Work item ▸
Nothing but the exact text of the entries should appear in your answer; pictures stay out.

○ ○ ○

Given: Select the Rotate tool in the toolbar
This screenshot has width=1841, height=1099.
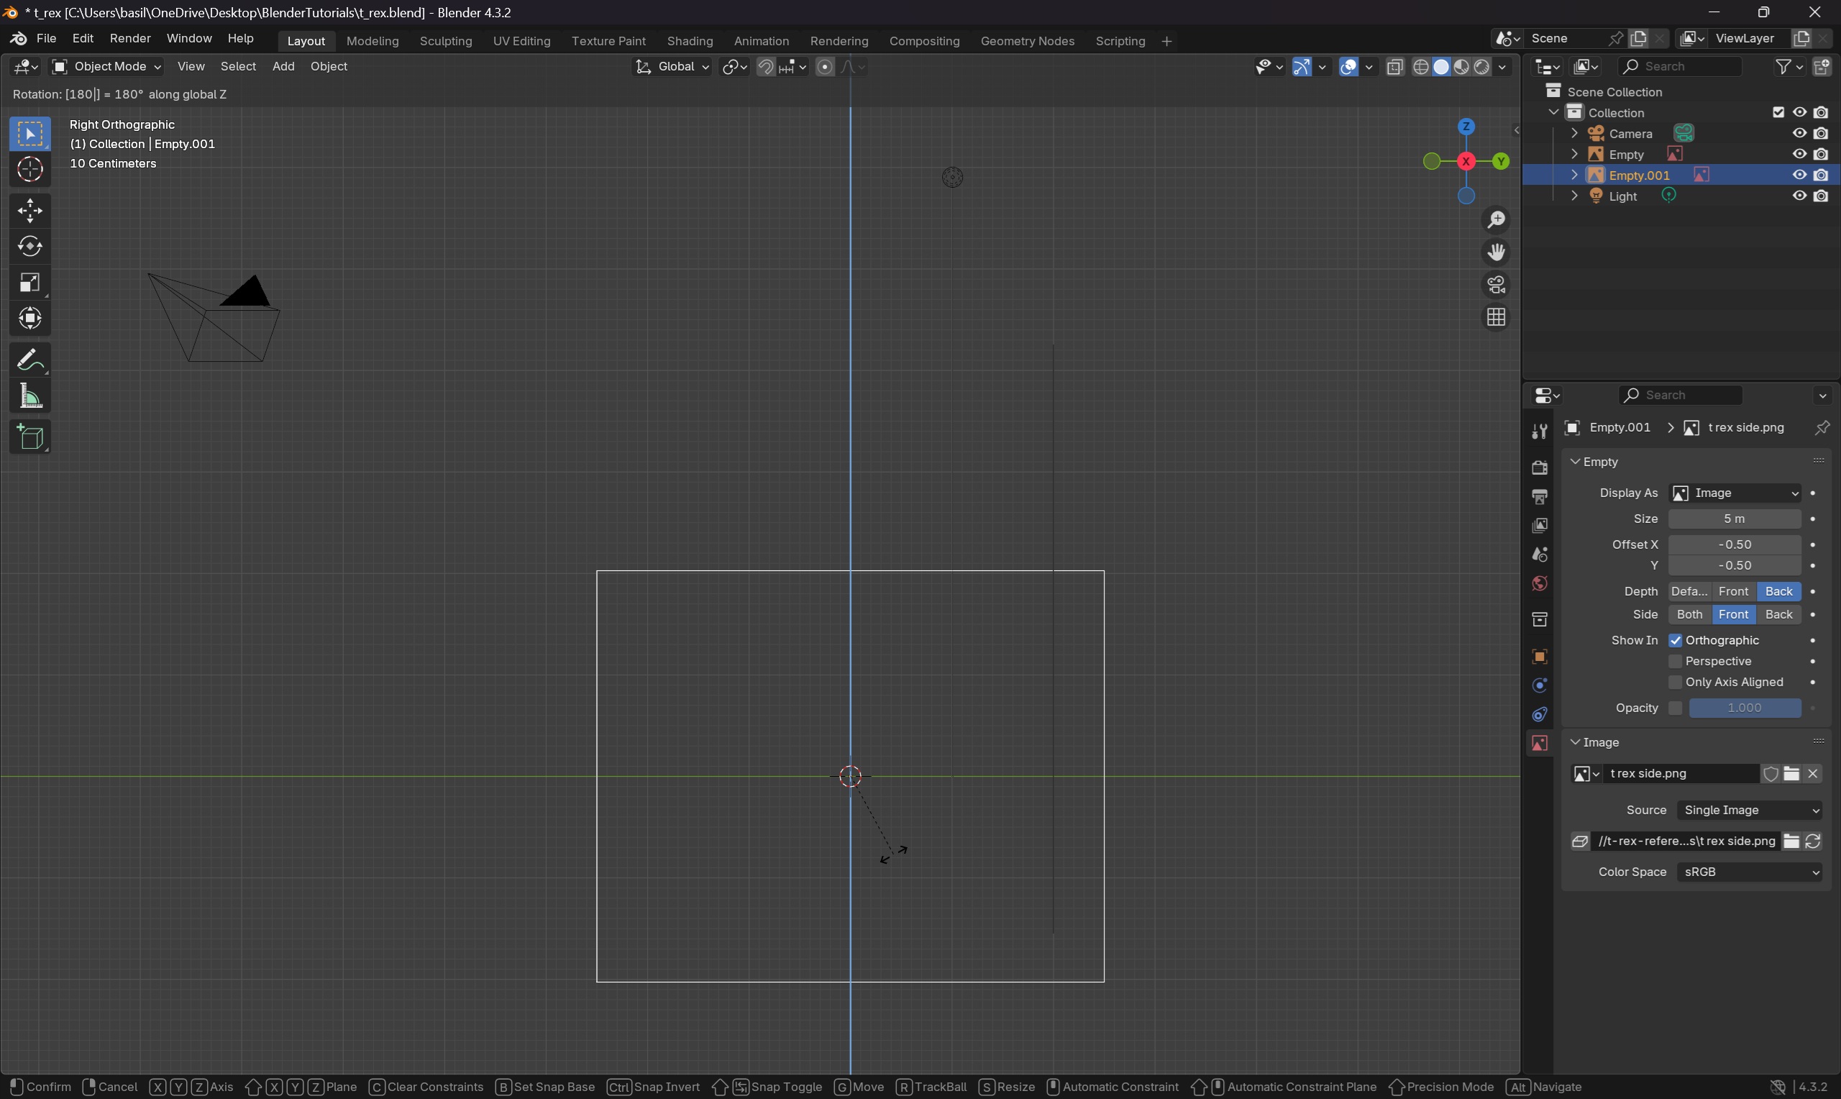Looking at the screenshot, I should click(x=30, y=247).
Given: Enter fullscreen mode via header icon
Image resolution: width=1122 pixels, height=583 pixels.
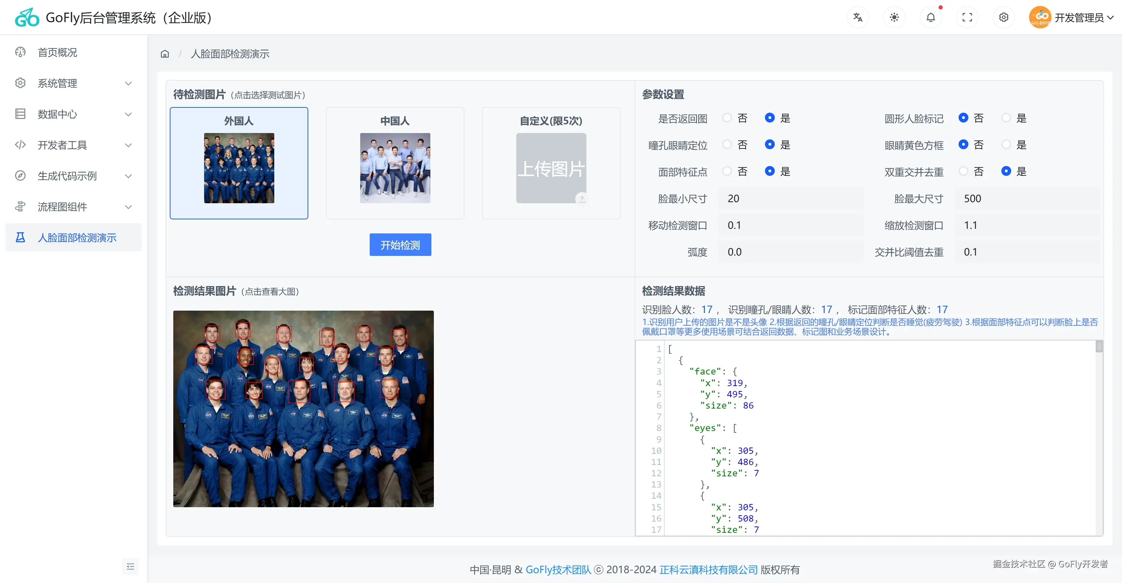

○ ○ ○

Solution for this exercise ▸
Given: Select the Rotate tool in the toolbar
This screenshot has width=1841, height=1099.
Looking at the screenshot, I should click(x=30, y=247).
Given: Enter fullscreen mode via header icon
Image resolution: width=1122 pixels, height=583 pixels.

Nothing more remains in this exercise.